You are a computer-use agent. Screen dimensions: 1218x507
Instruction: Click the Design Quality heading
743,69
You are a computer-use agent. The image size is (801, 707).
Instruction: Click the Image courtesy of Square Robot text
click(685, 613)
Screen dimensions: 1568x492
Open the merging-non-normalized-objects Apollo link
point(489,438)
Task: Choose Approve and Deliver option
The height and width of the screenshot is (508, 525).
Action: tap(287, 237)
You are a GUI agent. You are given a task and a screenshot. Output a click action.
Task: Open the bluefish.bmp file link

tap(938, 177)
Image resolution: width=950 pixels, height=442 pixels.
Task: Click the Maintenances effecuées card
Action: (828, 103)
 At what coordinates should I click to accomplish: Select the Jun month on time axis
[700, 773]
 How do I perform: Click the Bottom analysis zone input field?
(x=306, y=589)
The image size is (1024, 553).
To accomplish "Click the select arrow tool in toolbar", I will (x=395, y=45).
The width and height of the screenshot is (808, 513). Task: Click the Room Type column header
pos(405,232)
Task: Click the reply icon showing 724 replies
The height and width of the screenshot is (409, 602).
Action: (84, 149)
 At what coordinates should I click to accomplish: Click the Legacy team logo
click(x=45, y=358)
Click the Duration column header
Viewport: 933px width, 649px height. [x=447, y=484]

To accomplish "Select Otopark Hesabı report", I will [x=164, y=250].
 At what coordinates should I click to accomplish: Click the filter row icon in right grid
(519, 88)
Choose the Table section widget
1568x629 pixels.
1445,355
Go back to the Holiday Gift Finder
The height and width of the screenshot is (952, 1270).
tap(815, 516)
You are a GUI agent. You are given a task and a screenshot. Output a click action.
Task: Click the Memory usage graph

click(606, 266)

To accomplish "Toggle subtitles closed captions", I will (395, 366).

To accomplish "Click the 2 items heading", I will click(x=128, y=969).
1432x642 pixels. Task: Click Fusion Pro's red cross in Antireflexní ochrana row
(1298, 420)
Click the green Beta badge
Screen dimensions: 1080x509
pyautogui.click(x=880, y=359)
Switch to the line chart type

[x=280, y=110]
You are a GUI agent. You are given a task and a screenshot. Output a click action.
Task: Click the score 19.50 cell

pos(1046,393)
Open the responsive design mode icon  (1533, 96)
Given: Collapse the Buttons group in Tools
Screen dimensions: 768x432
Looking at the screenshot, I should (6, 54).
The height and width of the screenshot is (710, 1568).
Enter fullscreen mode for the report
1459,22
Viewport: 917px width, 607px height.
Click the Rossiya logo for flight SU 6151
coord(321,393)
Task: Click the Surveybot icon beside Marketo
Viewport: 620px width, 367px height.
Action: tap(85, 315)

========================================================================

▶ [DIRECTIONS] Only the lines from the one with "Task: Click the Surveybot icon beside Marketo" through the end of the data belong in the answer, each reproduced exactly.

▶ [SOLUTION BELOW]
Task: Click the Surveybot icon beside Marketo
Viewport: 620px width, 367px height.
Action: tap(85, 315)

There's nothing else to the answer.